Mel Gibson is dating a 24 year old
You're not Mel Gibson and I'm not 24.
i haven't been laid since the bush administration. it's frustrating.
Some advice for success: 1) Go ugly early, it saves you time and money; 2) If you can't pork a princess, pound a pig for practice; and 3) Beauty is only a light switch away.
ur like the dr phil of bizarro world.
So the guy sitting next to me is watching dungeons and dragons on youtube. I didnt realize you could get more pathetic than actually playing the game.
just found my old 10th grade stash of beer in a shoebox. guess who's getting trashed tonight
is asking a girl out on a date while in another girls bed in poor taste?
I'm laying outside on my patio attempting to get sun with a puke bucket next to me... This is dedication to the tan my friend
if you need to find her look her up on www.imastupidslut.org
.org?
yeah. they're non profit. helps them sleep at night.
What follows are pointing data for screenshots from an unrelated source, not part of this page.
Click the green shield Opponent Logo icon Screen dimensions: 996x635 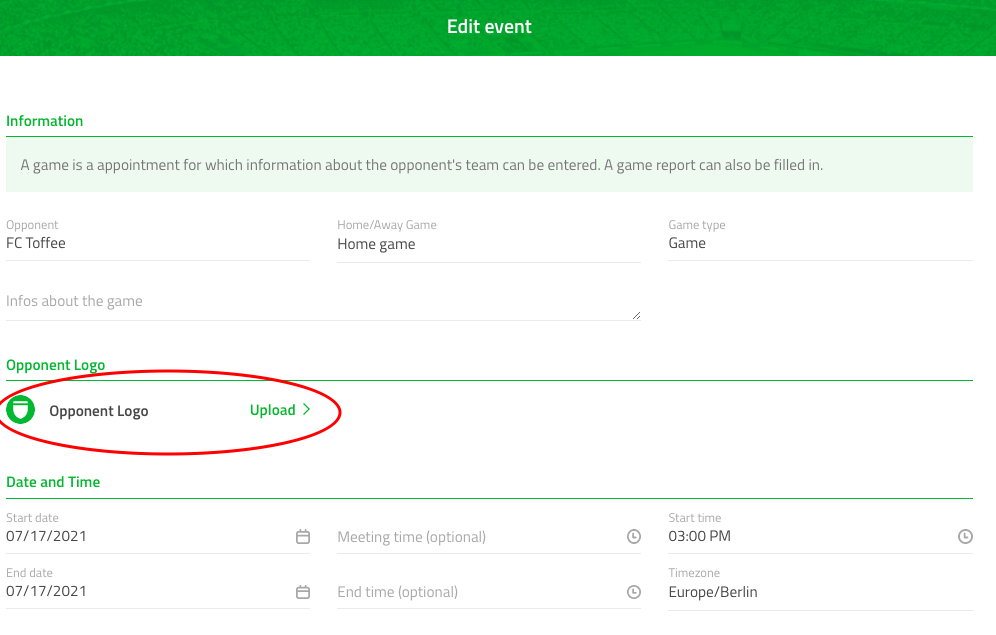(20, 410)
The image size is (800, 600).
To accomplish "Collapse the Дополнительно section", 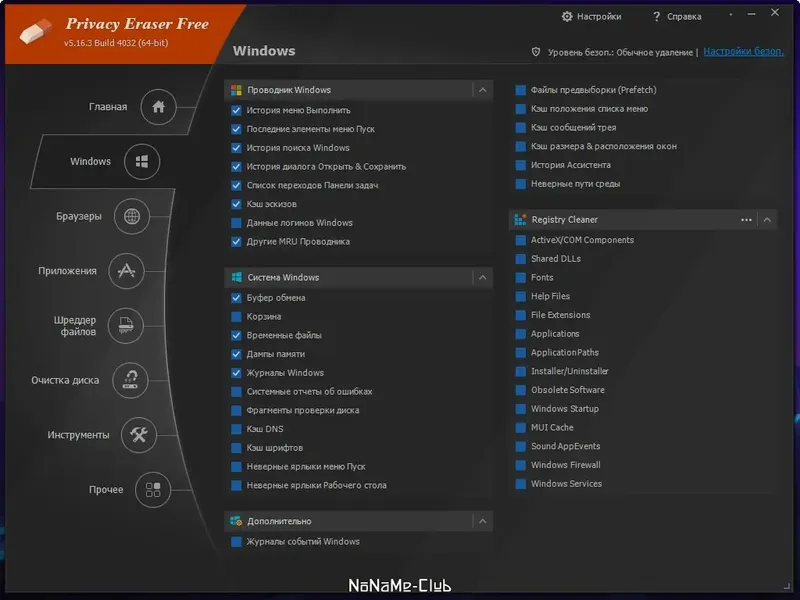I will click(483, 521).
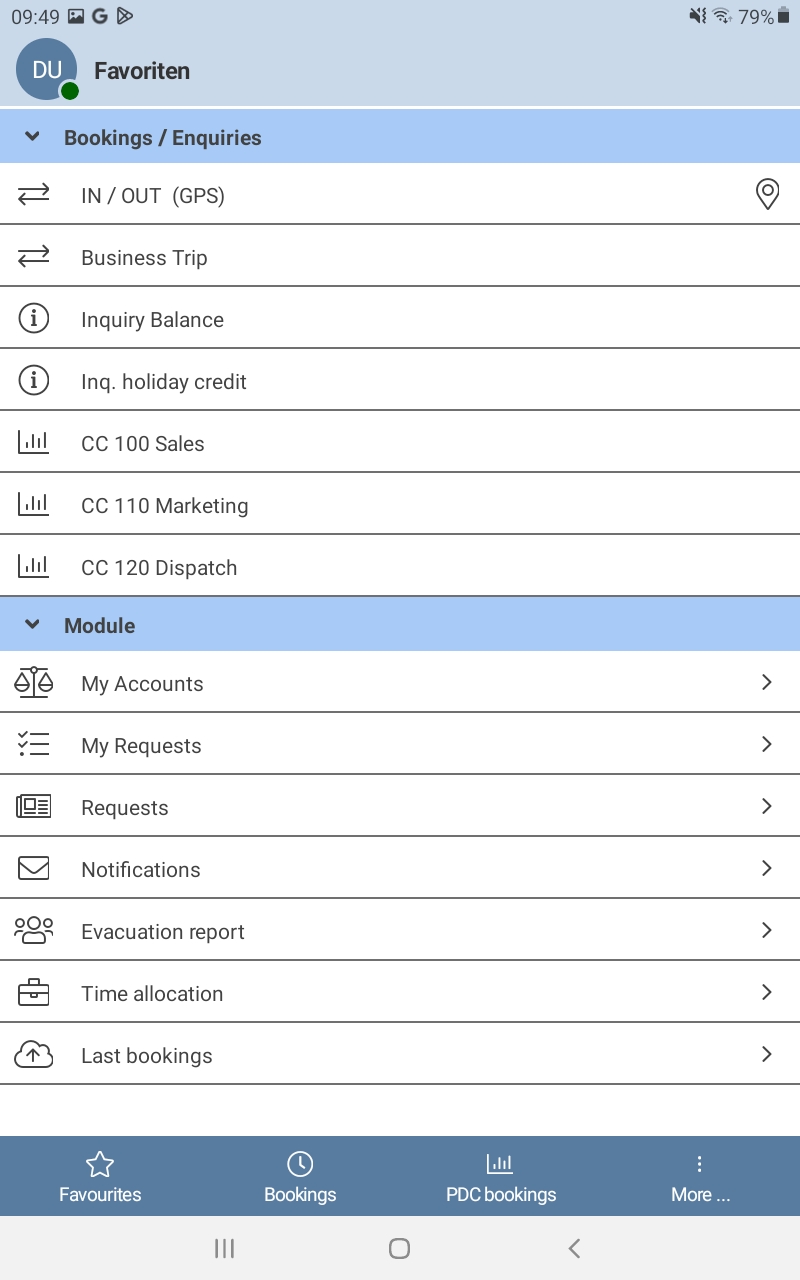
Task: Tap the Inquiry Balance info icon
Action: click(34, 319)
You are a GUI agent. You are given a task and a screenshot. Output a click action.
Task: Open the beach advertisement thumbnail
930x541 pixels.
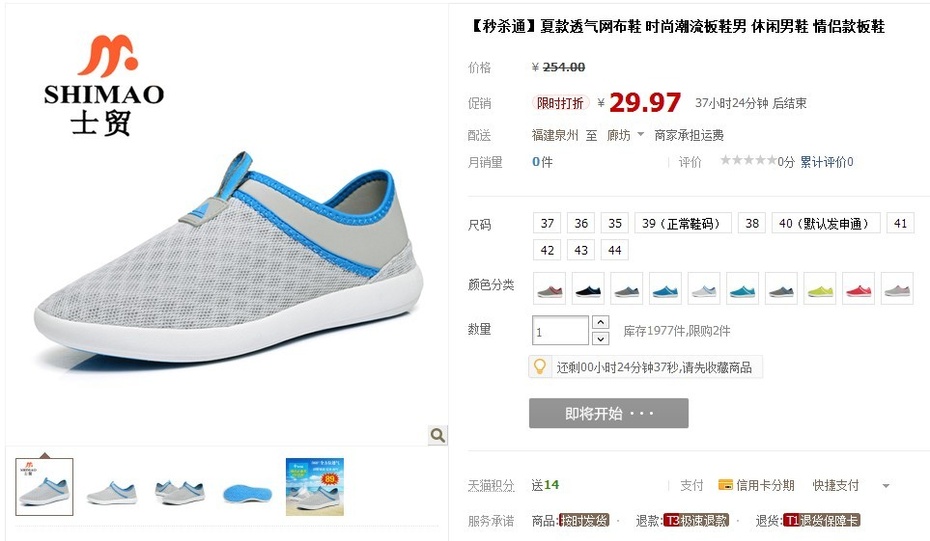[x=314, y=486]
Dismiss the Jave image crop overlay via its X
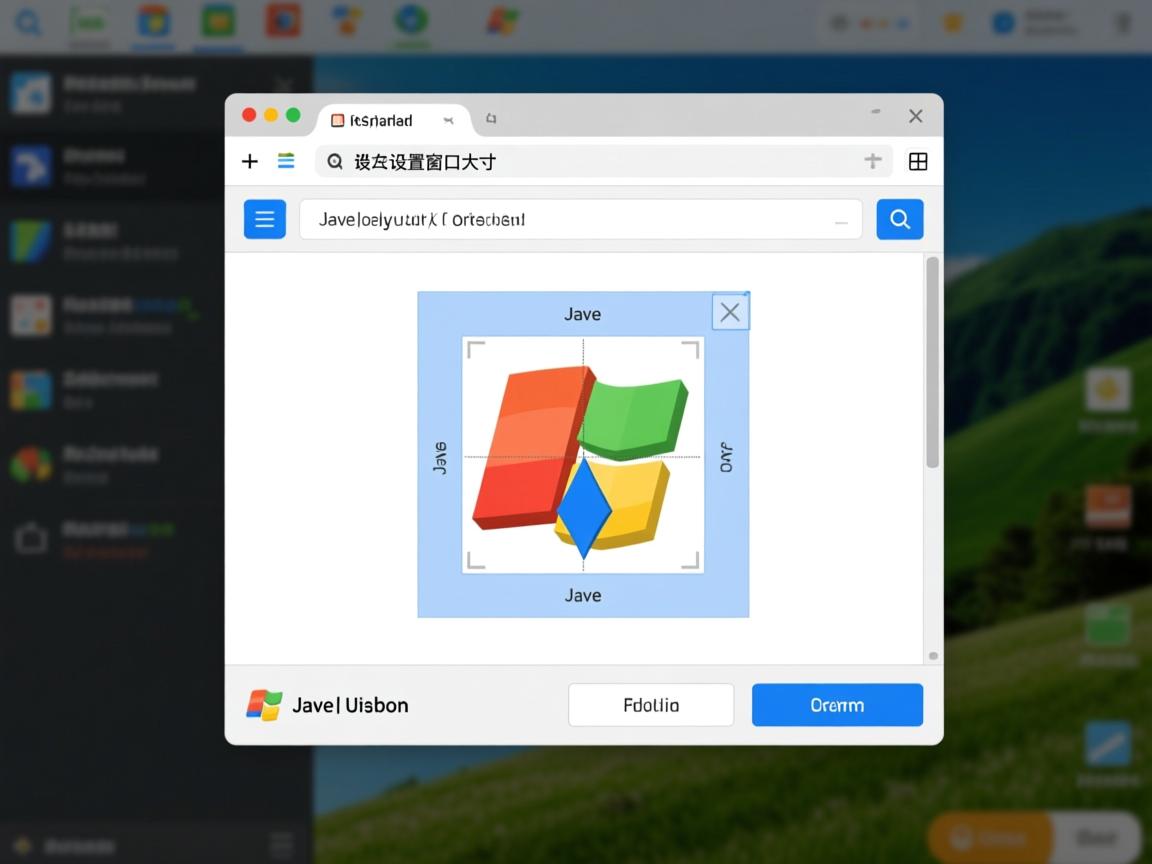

I think she's going to be dangerous to drink with, but I'm ready for the adventure.
Sorry I can't go bowling with you guys. I'm getting daytime dick. That's the best kind.
can we just pause for one second and address the fact that balls were out last night
There is a chick wearing some guy's shirt wrapped around her waist as a skirt... She's flashing her panties to everyone as she sings karaoke. You need to get here.
I'd like to have a moment of silence for all the dicks she's broken off
I've spent hours masturbating before. It's actually my favorite Sunday activity
To get him to come she paid for his uber and promised that someone in the house would give him head. it worked
I’m sorry my lady boner messed up your mojo!!